By Mark Hosenball and David Ljunggren
WASHINGTON/OTTAWA (Reuters) - Canada is proceeding with plans to take in 25,000 Syrian refugees, but the country's background-vetting program is under scrutiny by a U.S. congressional panel, with a hearing set for Wednesday, amid lawmaker concerns about U.S. security.
The Senate Homeland Security Committee has questions about the Ottawa government's intake of refugees by the end of February and the possibility that violent militants could mix in and cross the long, largely porous U.S.-Canada border.
At the public hearing, senators will question U.S. and Canadian experts and a U.S. Border Patrol officer on Canada's "fast track" resettlement program. Canada's government turned down an invitation to send a spokesperson to the session.
"We have been in frequent touch with members of the U.S. administration who are satisfied with what we are doing ... if the U.S. Senate wants to engage in these activities, that is their right, of course," John McCallum, Canada's immigration minister, told reporters on Tuesday.
Initial inquiries show Canada's background checks on refugees are less rigorous than the 18- to 24-month vettings done by U.S. authorities before letting any Syrian refugee set foot on American soil, congressional aides said.
Canada's new Prime Minister Justin Trudeau has already delayed his government's program.

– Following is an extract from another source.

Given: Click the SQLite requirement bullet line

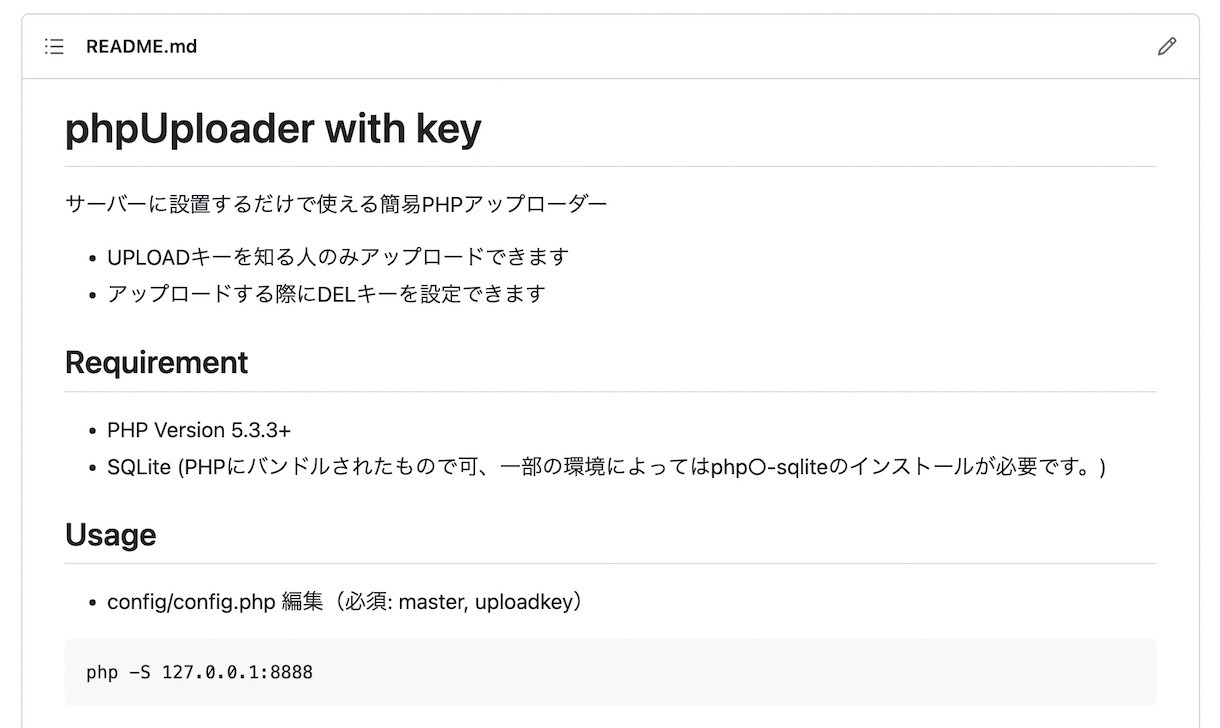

It had targeted resettlement of the 25,000 by the end of 2015. Now the target is February.
Still, congressional aides said, U.S. officials remain wary of Canada's screening, noting it is nearly impossible for foreign governments to verify the backgrounds, and identities of refugees, given Syria's dysfunctional government.
One way Canada is trying to allay concerns about infiltration of the refugee flow by violent militants is by limiting refugees it admits to women, children and lesbian, bisexual, gay and transgender individuals.
Canada can vet would-be refugees in U.S. and Canadian law enforcement and intelligence databases, but congressional aides said these databases may omit critical and derogatory information on would-be immigrants' previous lives in Syria.
Canada's public safety minister, Ralph Goodale, told reporters on Tuesday that Canada had been "very strong in putting together the security system" used to vet the refugees, and had made a strong effort to keep U.S. Homeland Security Secretary Jeh Johnson and President Barack Obama fully informed.